Vitamin B6 is found in a wide variety of foods and the richest sources include fish, liver and other organ meats, poultry, starchy vegetables, fruit (other than citrus) and fortified foods such as breakfast cereals and flours.

Vitamin B12 originates from bacteria, fungi and algae, and is present in virtually all animal tissues. Plants contain no vitamin B12 beyond that derived from microbial contamination.

Good sources of vitamin B12 include organ meat such as liver, kidney and heart, red meat, poultry, fish, eggs, dairy products and fortified foods such as breakfast cereals, Marmite, Bovril and dairy-alternative milks.

Folate is found naturally in wholegrain cereals, yeast, liver, asparagus, brussels sprouts, broccoli, leafy green vegetables, peas, beans, peanuts, citrus fruits, bananas, papaya, tomatoes and beer


Foods to Limit or Avoid to Reduce Perimenopausal Symptoms


Caffeine and Alcohol

Both caffeine (21) and alcohol (22) can make perimenopausal symptoms worse so try to moderate intake of caffeinated drinks like coffee, tea and colas or choose decaffeinated drinks.

Drink alcohol in moderation and try not to exceed more than two to three units per day.  Avoid alcohol altogether if it makes perimenopausal symptoms worse.  Also consider that drinking alcohol increases the risk of developing breast cancer (23,



Sugar, Salt, Saturated Fats and Processed Foods

Processed foods and added sugars are known to raise blood sugar rapidly. Studies show that high blood sugar is linked to a higher incidence of hot flushes in perimenopausal women (25, 26, 27).

Too much saturated fat from animal and dairy products increases the risk of heart disease and raises blood cholesterol levels (28).  High saturated fat intake is also linked to lower serotonin levels which can lead to low mood and depression (29).
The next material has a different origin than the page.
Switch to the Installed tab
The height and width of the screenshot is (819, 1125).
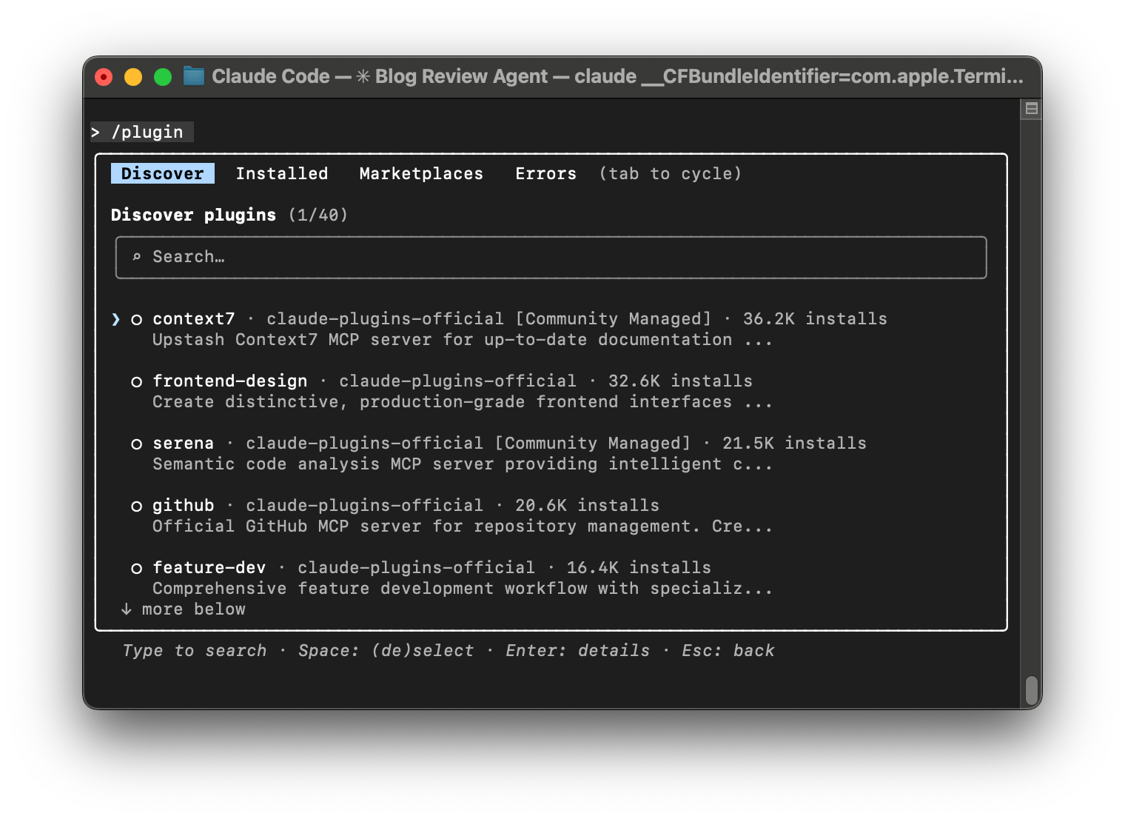(x=282, y=173)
A high salt intake has been linked to lower bone density in postmenopausal women.  Additionally, after menopause, the decline in oestrogen increases the risk of developing high blood pressure. Reducing sodium intake may help lower this risk (30).

Therefore, limiting dietary intake of added sugars, salt, saturated fats and processed foods, such as white bread, pastries, cakes, biscuits, baked goods, and cured or highly processed meat may help reduce symptoms of perimenopause.


Perimenopause is linked to fluctuating hormones, altered metabolism, weight gain, reduced bone density, reduced muscle mass, increased risk of heart disease and certain cancers.

Additionally, many women going through perimenopause experience unpleasant symptoms such as hot flushes, low mood, poor memory, insomnia, irregular periods, difficult concentrating and changes in muscle and skin tone.

A whole-foods diet high in fruits, vegetables, whole grains, and high-quality protein may reduce perimenopausal symptoms. Phytoestrogens and healthy fats, such as omega-3 fatty acids from fish, may also help.

Limiting added sugars, salt, saturated fat, processed carbohydrates, alcohol and caffeine may also help to manage symptoms.  These simple dietary changes may make this natural biological transition easier to manage and improve quality of life.